United States Department Of The Treasury sees $2.06 trillion FY2026 deficit

United States Department Of The Treasury sees $2.06 trillion FY2026 deficit

The united states department of the treasury said it will likely have borrowed more than $2 trillion by the end of the fiscal year. The latest Quarterly Refunding Documents, released yesterday under Scott Bessent, show the federal financing need running at a pace that keeps monthly borrowing above $166 billion this year.

As of April 2026, the Office of Management and Budget expected the 2026 fiscal year to run at a deficit of $2.06 trillion, while projecting $2.17 trillion for FY2027. The federal fiscal year ends on September 30, and from October average monthly borrowing is projected to rise to approximately $181 billion.

Quarterly Refunding Documents

The Treasury uses the Quarterly Refunding Documents to lay out changes in debt management policy, financing estimates from Treasury and bond market participants, and bond issuance plans. That makes the release the clearest official window into how much debt the government expects to add over the rest of the year.

The borrowing outlook also sits above the Congressional Budget Office estimates of $1.85 trillion for the current fiscal year and $1.89 trillion for next year. Treasury’s figures come as the national debt stands at $38.91 trillion, a level that leaves less room for financing surprises.

Debt and interest costs

Between October 2025 and March 2026, Treasury paid out nearly $530 billion on service payments, including more than $88 billion a month in interest and more than $22 billion a week. Maya MacGuineas said, “$2 trillion deficits used to be unheard of, and then they only occurred during major recessions—it’s beyond scary that $2 trillion deficits are now the norm.”
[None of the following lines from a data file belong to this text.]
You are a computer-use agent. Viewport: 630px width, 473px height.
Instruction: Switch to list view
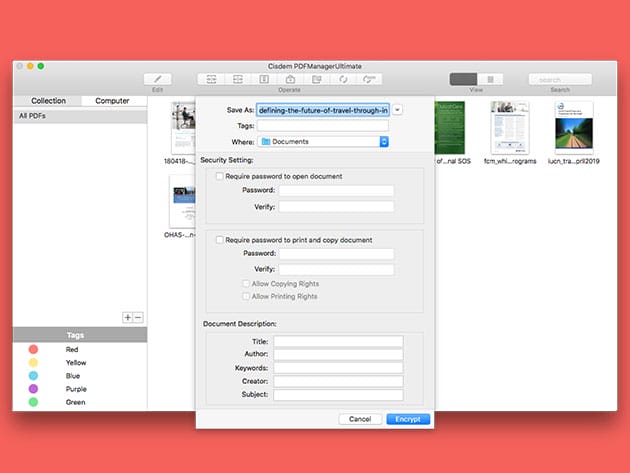(490, 79)
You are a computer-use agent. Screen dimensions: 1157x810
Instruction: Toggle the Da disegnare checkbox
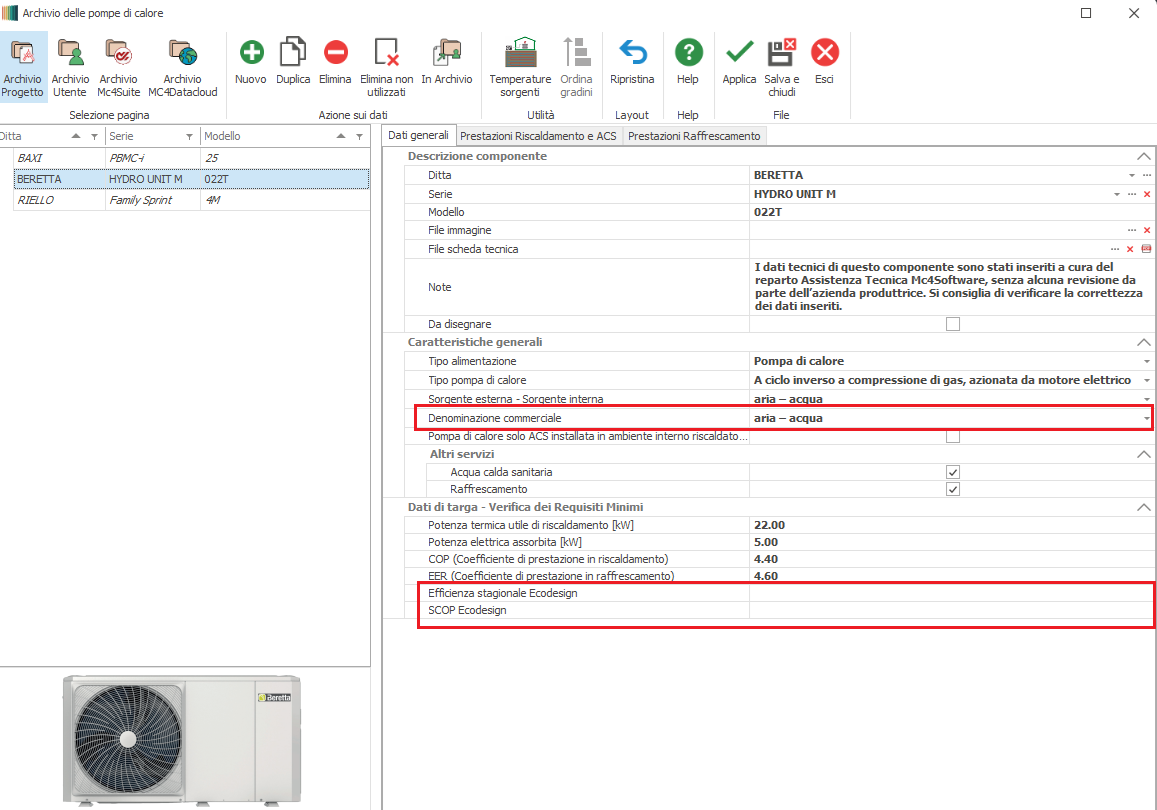coord(952,324)
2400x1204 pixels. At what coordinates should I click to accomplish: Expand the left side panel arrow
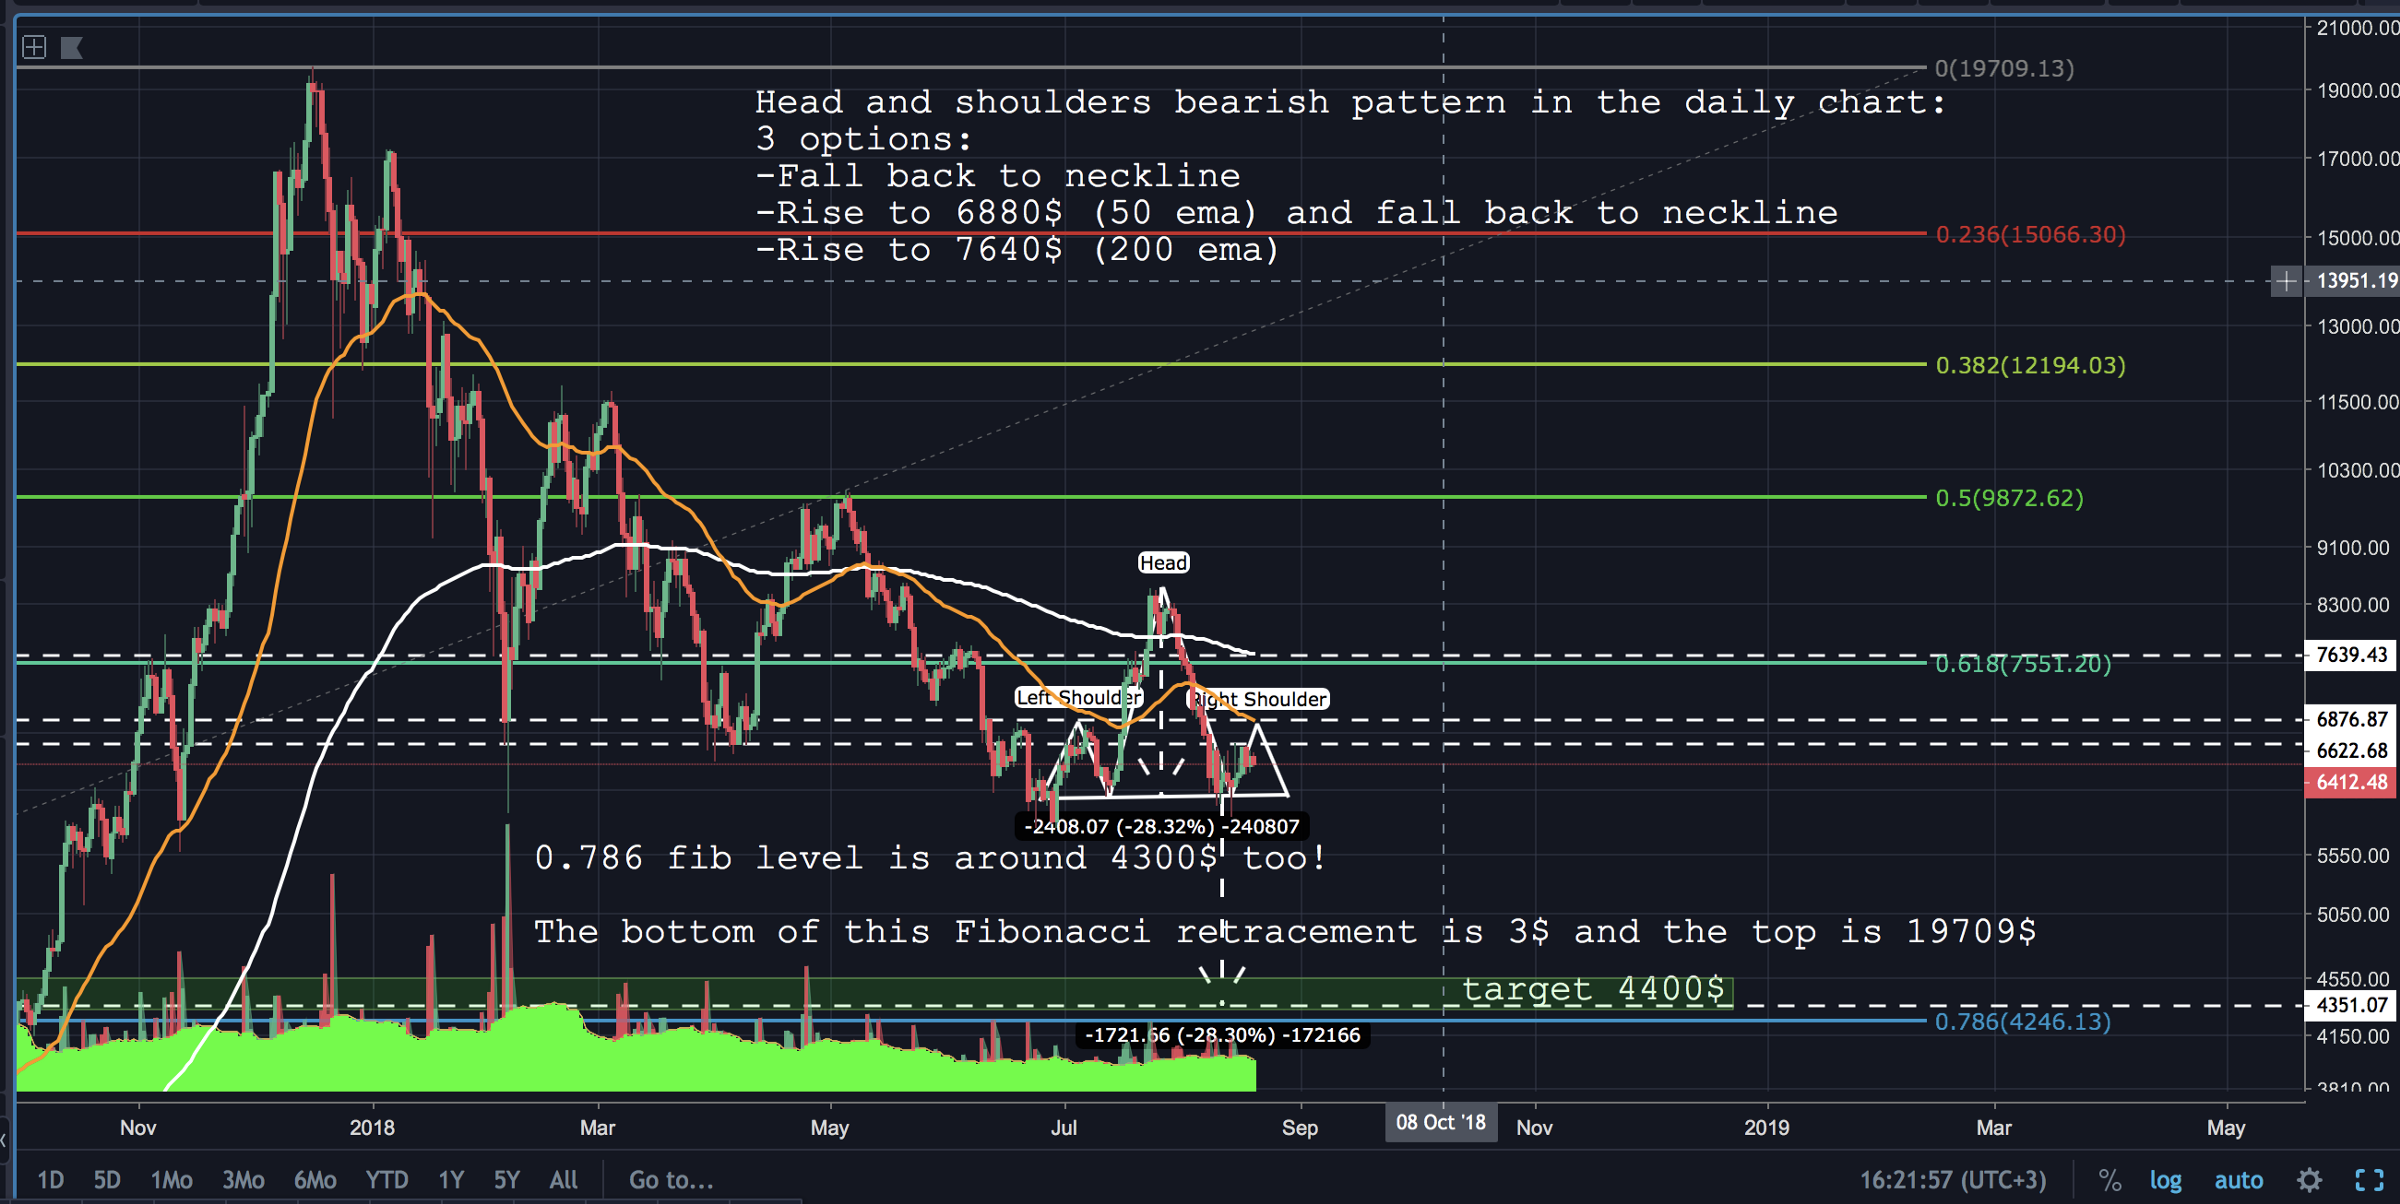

She added, “Markets will only tolerate our unsustainable borrowing for so long; the risk of a fiscal crisis gets higher as the days pass.” Frederick Kempe wrote, “Trust doesn’t collapse overnight,” and said, “It slips incrementally until the terms on which the United States borrows, invests, and leads begin to change.”

September 30 deadline

The immediate issue for readers is the scale of the borrowing between now and September 30, when the fiscal year closes. Treasury’s outlook points to more than $166 billion in debt issued each month this year, a pace that moves higher to roughly $181 billion a month from October.

That leaves the current borrowing path well above the 3% deficit-to-GDP target some policymakers want to anchor in law, and far from the level needed to reach that benchmark by 2036 without roughly $10 trillion in deficit reduction over the next decade.